Hans Henkemans (1913-1995): Pianotrio (1935)
  • Allegro con brio
  • Adagio
  • Allegro molto
  • Adagio
  • Allegro con brio
Er bestaat zoiets als het “geval Henkemans”. Tot 1970 bezat deze musicus een grote naam als componist (pianomuziek, concerten) en pianist en had daarnaast een praktijk als psychiater. Na dat jaar hoorde men nauwelijks meer iets van hem. Waarom? De oplossing: een muziekartikel, waarin Henkemans stelling neemt tegen de toenmalige avant-garde, en waarin hij de “muziek”, het vertellen van een muzikaal verhaal, stelt tegenover de “soniek” (louter klank) van de generatie Reinbert de Leeuw. Laatstgenoemde bekende avantgardist maakte Henkemans daarop in een vuurspuwend artikel met de grond gelijk. Exit Henkemans.
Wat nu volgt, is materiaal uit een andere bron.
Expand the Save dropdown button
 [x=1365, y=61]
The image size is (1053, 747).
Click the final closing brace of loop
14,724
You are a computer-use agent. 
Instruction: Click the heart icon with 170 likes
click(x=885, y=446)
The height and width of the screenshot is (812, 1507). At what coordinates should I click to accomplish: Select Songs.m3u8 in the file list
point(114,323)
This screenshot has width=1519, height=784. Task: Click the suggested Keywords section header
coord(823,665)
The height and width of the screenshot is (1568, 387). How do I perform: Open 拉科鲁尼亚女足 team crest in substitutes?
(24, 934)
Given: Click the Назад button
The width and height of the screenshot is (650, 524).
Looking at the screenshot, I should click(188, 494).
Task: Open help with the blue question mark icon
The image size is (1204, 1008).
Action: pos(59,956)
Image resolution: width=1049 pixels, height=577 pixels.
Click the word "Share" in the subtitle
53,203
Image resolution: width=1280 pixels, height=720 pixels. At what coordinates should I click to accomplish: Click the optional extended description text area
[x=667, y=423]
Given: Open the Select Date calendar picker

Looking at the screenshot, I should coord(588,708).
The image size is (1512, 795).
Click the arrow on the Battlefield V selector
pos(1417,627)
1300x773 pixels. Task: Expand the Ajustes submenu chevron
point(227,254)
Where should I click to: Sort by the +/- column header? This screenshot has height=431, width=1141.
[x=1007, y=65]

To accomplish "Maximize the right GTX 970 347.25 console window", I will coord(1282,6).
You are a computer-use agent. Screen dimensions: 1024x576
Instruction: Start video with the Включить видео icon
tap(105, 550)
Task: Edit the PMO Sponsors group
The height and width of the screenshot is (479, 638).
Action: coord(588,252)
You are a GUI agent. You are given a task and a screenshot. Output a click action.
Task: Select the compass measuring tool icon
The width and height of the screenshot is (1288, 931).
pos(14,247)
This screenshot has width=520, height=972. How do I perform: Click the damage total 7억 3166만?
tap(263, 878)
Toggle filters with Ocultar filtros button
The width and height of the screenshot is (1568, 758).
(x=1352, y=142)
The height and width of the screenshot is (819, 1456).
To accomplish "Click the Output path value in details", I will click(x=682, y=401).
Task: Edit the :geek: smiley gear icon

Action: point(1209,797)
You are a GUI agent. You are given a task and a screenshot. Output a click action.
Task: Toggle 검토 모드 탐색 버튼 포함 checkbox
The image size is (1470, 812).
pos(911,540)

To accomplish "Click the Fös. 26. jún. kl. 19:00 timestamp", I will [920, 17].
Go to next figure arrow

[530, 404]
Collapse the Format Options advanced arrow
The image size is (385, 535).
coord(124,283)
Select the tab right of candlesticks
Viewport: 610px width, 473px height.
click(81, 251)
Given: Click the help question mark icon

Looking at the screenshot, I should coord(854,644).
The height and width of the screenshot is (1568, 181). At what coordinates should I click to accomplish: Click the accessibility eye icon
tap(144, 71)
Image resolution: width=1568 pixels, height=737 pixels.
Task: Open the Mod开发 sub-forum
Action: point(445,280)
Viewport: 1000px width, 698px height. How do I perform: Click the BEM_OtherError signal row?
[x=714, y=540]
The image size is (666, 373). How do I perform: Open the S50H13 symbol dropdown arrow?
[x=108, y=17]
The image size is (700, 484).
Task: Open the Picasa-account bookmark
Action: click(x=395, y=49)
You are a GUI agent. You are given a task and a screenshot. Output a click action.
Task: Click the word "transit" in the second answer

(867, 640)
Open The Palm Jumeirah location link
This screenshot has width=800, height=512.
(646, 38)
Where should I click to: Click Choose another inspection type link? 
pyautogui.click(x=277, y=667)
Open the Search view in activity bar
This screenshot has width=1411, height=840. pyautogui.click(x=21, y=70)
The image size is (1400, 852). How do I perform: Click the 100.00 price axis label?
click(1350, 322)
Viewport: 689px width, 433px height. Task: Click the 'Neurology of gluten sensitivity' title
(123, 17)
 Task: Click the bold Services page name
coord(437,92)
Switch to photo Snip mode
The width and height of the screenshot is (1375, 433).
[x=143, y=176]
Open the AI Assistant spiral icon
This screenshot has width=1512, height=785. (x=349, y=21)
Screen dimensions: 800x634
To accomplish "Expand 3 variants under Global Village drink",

Hoe jammer dat is kan men horen in het pianotrio, dat Hans Henkemans op zijn 22e jaar schreef voor twee leden van het Concertgebouworkest en pianist George van Renesse. Mogelijk is het werk in die periode éénmaal uitgevoerd. De componist vertelt hier inderdaad een boeiend, compact verhaal in vijf aan elkaar gesmede delen met een wel degelijk eigentijds idioom dat vaak aan zijn leraar Willem Pijper doet denken, maar dan minder scherp, in langere lijnen. Het vergeten werk werd in 2014 herontdekt door dirigent-pianist Eduard Spanjaard, die in datzelfde jaar met zijn trio “Belle Image” de première verzorgde.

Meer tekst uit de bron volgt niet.